- [Problems and tasks]
[1] Duplicate the stretch of the ground rents debate below from "The Opposition raised" through "future ground rents.".
[2] In the ground rents debate below, what new Department did the Government set up after only one month?

- [Text provided]
* Start *
Rather than all of those things, or indeed in addition to them, it may have been the lack of a political will to initiate difficult change and to abolish ground rents. I find it extraordinary that after such a short time the National Coalition, who were in power and had plenty of time at their disposal to take action, should attack so vehemently a Minister who is obviously making preparations to deal with this question. It was the view of Deputy Quinn that Fianna Fáil do not have the guts for structural change. At the same time he described our manifesto as an action programme. That is a compliment in itself, but then he asked where the action was. A lot of action has taken place in this House. As a new Member I find the operation of the House quite efficient, something that will surprise many of those who look at it from the outside. One thing that I enjoy— and I realise that the more experienced Deputies have found this out over the years—is that if one does not wish to listen to a Member speaking one does not have to, although all Members have the right, democratically, to make their point. After only one month the Government have put through two Bills dealing with Ministers and Secretaries and setting up a new Department of Economic Planning and Development.
The Deputy must appreciate that we have to keep to the motion before us. We cannot go back over other business.
We have also dealt with the Bill proposing to spend £350 million on telephones, a Bill concerning the IDA and some other Bills. Deputy Keating told us that ACRA sought pledges, and got them, from Fianna Fáil and that the National Coalition would not give a promise. He said they only promised to review the situation and keep it under review. After four years of thought and consideration why was that still the situation? I believe it was because of the lack of political will to bring about the necessary changes.
In my experience ACRA never asked the Minister to provide the money. They only asked the Minister to provide a means for abolishing ground rents. Deputy Keating referred to this tonight. According to an evening newspaper a representative from ACRA made it clear that:
It was never envisaged, nor have we ever suggested, that the State should bear the cost of this proposal. In fact, money was never mentioned.
One can buy out one's ground rent now if one wishes.
Deputy Keating's evaluations in my view are not helpful to the cause of ground rents abolition. In fact, I regard them as most unhelpful. He should tell the House the present market value of ground rents. I regard his estimates as grossly inflated. Who would buy ground rents at present if they were up for sale? What is the net value of ground rents, bearing in mind the tax which must be paid, the collection costs and the other difficulties associated with them? Let us be realistic about this. Why suggest grossly inflated values? This is unhelpful to the cause the Deputy says he supports. In my view the real value is somewhere between nought and three times the face value of the ground rent. The Minister is taking action and the Opposition know this. Perhaps this is why they staged this debate in an effort to regain something from their own disastrous policy of inaction.
The Opposition raised the point that ground rents were put up for auction as an election issue. I did a little research today and found that on 6th June, 1974, just before the local elections, the Coalition put ground rents up for auction. A statement issued by the Government Information Services on 6th June, 1974, on behalf of the Minister for Justice reads as follows:
At their meeting on 6 June, 1974, the Government decided that legislation should be prepared on the basis of proposals that had been submitted by the Minister for Justice, Mr. Patrick Cooney, T.D., on the subject of ground rents. Accordingly, the Minister intends to introduce legislation as soon as possible which will contain a provision to prohibit the creation of future ground rents.
The Government was also concerned with the difficulties regarding title and legal costs being experienced by persons wishing to buy out their ground rents under the 1967 Ground Rents Act and will seek to include proposals in the new legislation to ameliorate these problems.
* End *
Click-target data
* Start *
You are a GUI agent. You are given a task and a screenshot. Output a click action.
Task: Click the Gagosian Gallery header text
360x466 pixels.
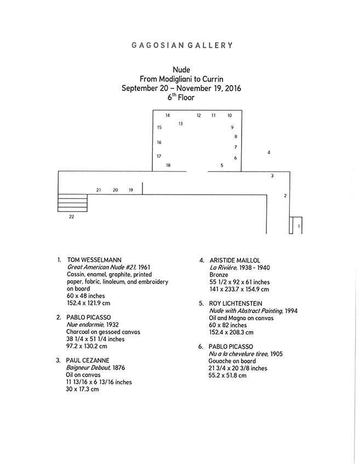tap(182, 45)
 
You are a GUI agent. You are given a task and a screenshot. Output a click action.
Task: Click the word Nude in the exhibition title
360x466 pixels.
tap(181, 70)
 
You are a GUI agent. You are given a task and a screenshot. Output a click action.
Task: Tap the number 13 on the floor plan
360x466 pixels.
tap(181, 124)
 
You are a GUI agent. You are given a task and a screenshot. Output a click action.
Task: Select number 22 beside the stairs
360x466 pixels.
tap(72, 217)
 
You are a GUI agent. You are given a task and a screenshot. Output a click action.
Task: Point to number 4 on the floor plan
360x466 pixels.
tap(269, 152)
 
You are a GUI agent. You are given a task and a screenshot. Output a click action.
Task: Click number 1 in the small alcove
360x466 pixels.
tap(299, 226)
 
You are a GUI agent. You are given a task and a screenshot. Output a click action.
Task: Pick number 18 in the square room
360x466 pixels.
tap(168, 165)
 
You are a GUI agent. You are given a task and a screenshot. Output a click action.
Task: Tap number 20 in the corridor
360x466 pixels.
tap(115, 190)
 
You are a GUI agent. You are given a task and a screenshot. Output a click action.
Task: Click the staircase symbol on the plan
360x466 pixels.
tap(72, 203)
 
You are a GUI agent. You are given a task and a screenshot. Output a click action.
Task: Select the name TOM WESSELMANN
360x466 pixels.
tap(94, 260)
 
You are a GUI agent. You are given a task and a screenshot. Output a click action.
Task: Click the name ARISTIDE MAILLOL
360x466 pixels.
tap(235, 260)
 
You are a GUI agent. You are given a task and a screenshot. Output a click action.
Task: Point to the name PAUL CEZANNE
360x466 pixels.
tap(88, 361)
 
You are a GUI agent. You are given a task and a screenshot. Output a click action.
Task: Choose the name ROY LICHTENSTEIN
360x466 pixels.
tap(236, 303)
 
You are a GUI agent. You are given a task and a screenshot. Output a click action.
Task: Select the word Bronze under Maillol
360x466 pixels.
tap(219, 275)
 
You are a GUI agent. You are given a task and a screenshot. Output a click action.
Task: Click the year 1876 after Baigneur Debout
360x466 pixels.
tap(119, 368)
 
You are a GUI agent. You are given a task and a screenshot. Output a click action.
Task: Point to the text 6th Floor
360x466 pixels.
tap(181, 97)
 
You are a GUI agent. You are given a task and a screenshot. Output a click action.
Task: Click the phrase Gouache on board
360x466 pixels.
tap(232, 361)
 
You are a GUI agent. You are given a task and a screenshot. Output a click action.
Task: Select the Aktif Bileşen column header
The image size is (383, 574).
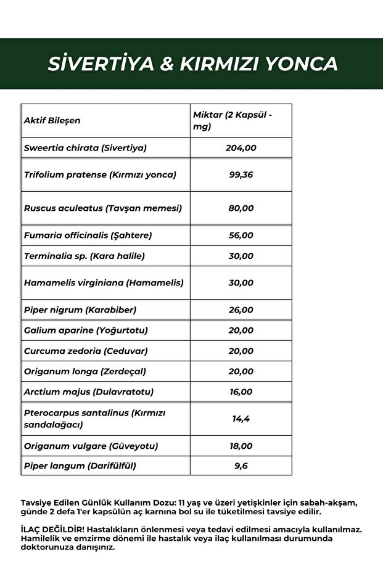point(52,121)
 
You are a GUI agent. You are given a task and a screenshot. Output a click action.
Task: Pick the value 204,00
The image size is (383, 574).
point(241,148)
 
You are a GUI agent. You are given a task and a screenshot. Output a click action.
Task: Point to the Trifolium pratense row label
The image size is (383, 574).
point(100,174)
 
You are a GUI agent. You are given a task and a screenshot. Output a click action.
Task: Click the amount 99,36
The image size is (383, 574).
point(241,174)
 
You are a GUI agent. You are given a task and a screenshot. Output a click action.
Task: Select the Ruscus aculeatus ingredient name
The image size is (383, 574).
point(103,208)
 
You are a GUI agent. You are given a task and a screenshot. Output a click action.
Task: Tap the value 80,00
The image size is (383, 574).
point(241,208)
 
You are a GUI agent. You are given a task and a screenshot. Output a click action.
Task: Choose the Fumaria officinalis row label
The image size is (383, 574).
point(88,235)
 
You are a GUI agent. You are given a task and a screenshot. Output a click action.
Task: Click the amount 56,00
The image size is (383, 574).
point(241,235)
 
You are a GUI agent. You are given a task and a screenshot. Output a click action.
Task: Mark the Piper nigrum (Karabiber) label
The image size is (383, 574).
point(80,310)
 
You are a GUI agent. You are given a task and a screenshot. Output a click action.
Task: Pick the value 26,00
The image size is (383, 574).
* End *
- [Answers by task]
[1]
The Opposition raised the point that ground rents were put up for auction as an election issue. I did a little research today and found that on 6th June, 1974, just before the local elections, the Coalition put ground rents up for auction. A statement issued by the Government Information Services on 6th June, 1974, on behalf of the Minister for Justice reads as follows:
At their meeting on 6 June, 1974, the Government decided that legislation should be prepared on the basis of proposals that had been submitted by the Minister for Justice, Mr. Patrick Cooney, T.D., on the subject of ground rents. Accordingly, the Minister intends to introduce legislation as soon as possible which will contain a provision to prohibit the creation of future ground rents.

[2] A Department of Economic Planning and Development.